Здесь имело место разновременное расположение отдельных отрывков мелодии, отчего, однако, сумбура не получалось, так как повторение первой фразы вторым певцом находилось в полной музыкальной соотнесённости с её продолжением, исполнявшимся первым певцом. А когда первый певец, к примеру в песне «Как люблю я в час вечерний», доходил до слов «звон разда-ался» и уже начинал звукоподражательное «бим-бам-бом», оно служило басовым сопровождением не только к словам «и над речкой», но и к начальному «как люблю я», с которым вступал в музыкальное время третий певец, получивши очередной пинок, а когда он добирался до второй фазы мелодии, начальные слова вновь переходили к первому певцу, в свою очередь передоверившему звукоподражательное «бим-бам-бом» второму. Партия четвёртого певца неизбежно совпадала с партией одного из трёх, но он стремился отклоняться от этого тождества тем, что мурлыкал мелодию октавой ниже или же начинал досрочно выводить фундирующее «бим-бам-бом», если попросту не довольствовался сопровождением всех стадий песни вибрирующим «ла-ла-ла».
Итак, во времени мы, можно сказать, расходились, хотя мелодическая партия одного отлично сочеталась с мелодической партией другого, так что в результате получалась очень приятная музыкальная ткань, какой, конечно, не создаёт «одновременное» пенье, сочетание голосов, которое нам нравилось, но до природы и причины которого ни мы, ни даже восьмилетний Адриан не пытались доискиваться. Или, может быть, короткий и скорее насмешливый, чем удивлённый смешок Адриана, когда в вечернем воздухе растворялось последнее «бим-бом», — смешок, характерный для него и в позднейшие годы, — всё же означал, что он понял, в чём фокус этой песенки, заключавшийся просто-напросто в том, что начало её мелодии составляет второй голос, а третья её часть служит для обоих басом? Ни один из нас не догадывался, что под регентством скотницы Ханны мы поднялись на сравнительно, конечно, высокую ступень музыкальной культуры, в область имитационной полифонии, которую, для нашего удовольствия, открыл пятнадцатый век. Теперь, когда я вспоминаю этот смешок Адриана, мне начинает казаться, что в нём уже было нечто от знания и иронии посвящённого.
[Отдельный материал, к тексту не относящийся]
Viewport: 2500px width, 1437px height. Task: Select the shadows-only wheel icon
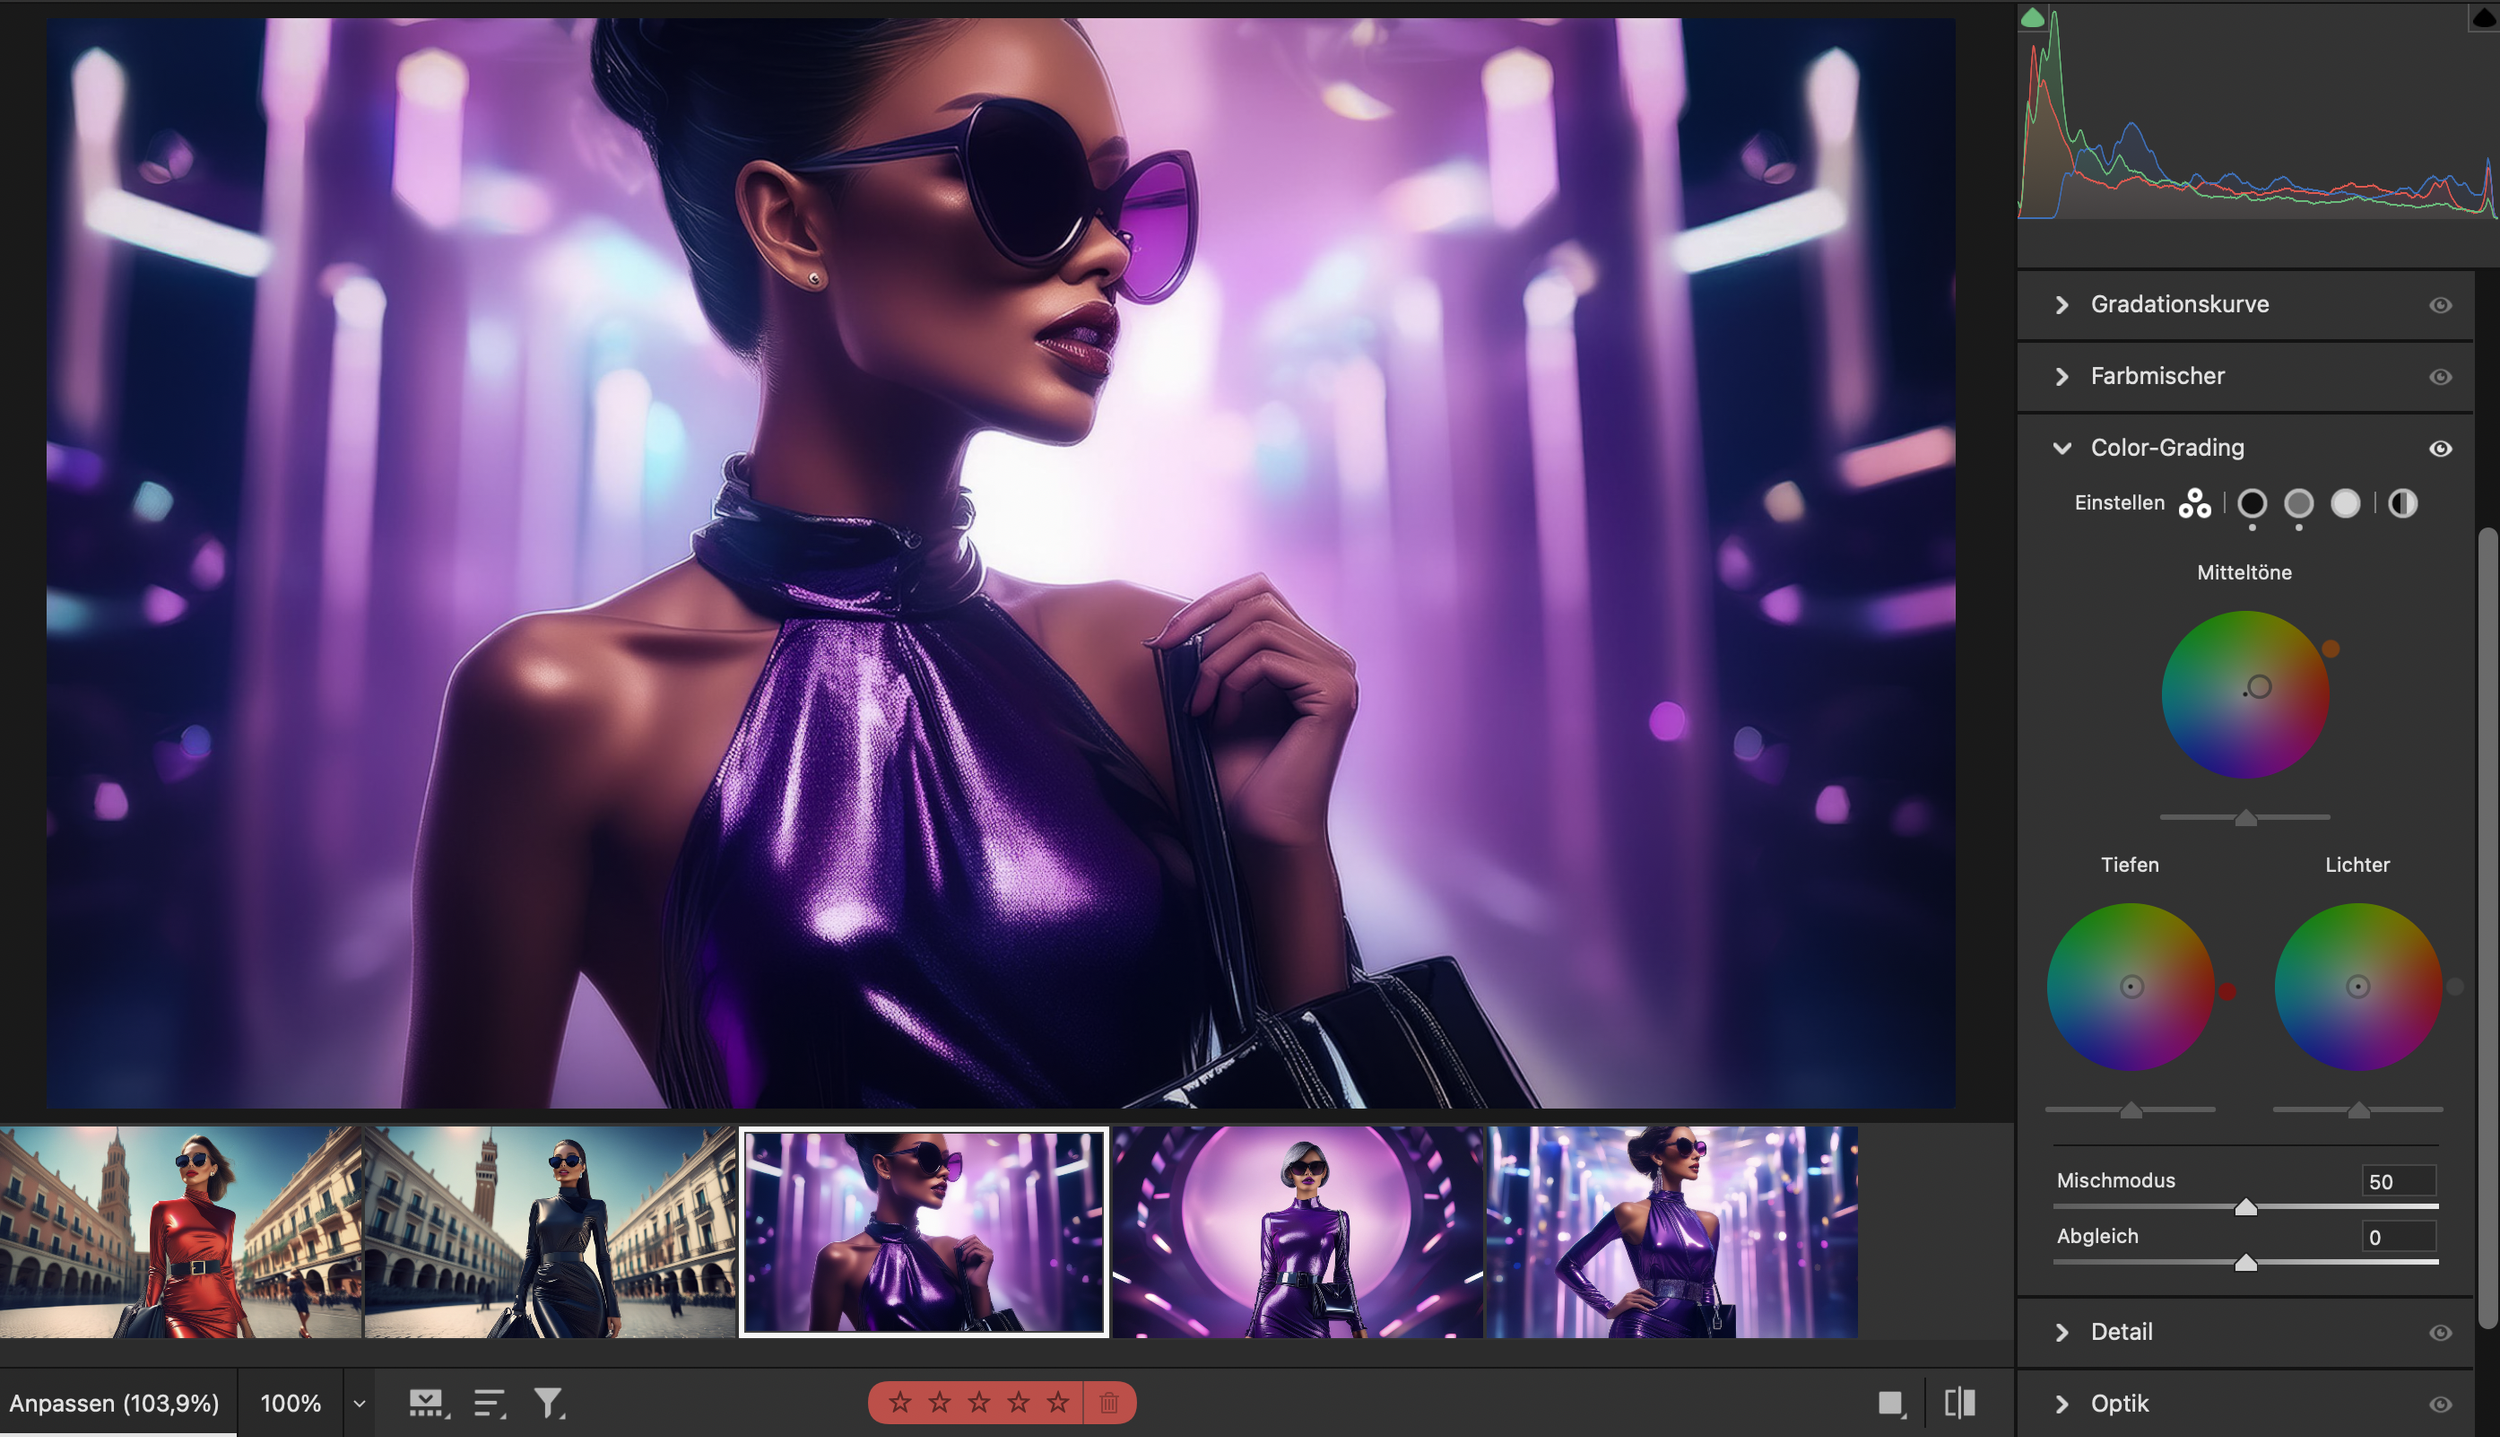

Я часто слышал его, сидя бок о бок с Адрианом, на концерте или в театре, когда его поражал какой-нибудь незаметный для массы слушателей искусный трюк или остроумный ход внутри музыкальной структуры, какой-нибудь тонкий психологический намёк в диалоге драмы. Пусть совсем ещё не по годам, но во времена Ханны смешок у Адриана был тот же, что и в зрелом возрасте… Он запрокидывал голову, делал лёгкий, короткий выдох ртом и носом, холодно, даже презрительно, так, словно хотел сказать: «Недурно, смешно, оригинально, занятно!» Но глаза его при этом настораживались, искали чего-то в пустоте, и ещё темнее становился их крапленный металлом сумрак.
V
И этот только что законченный отрывок, на мой вкус, слишком расплылся, и опять мне приходится просить читателя запастись терпением. Для меня представляет жгучий интерес каждое слово этих записей, но столь же ли оно интересно для людей сторонних? Вдобавок я должен помнить, что пишу не для сегодняшнего дня и не для тех, кто ничего ещё не знает о Леверкюне, а потому и не жаждет подробнее узнать о нём. Эти воспоминания пишутся впрок, но я твёрдо уверен, что придёт время, когда предпосылки для общественного вниманья к ним будут благоприятнее и потребность глубже узнать эту потрясающую жизнь, независимо от того, умело или неумело о ней рассказано, станет поистине насущной потребностью.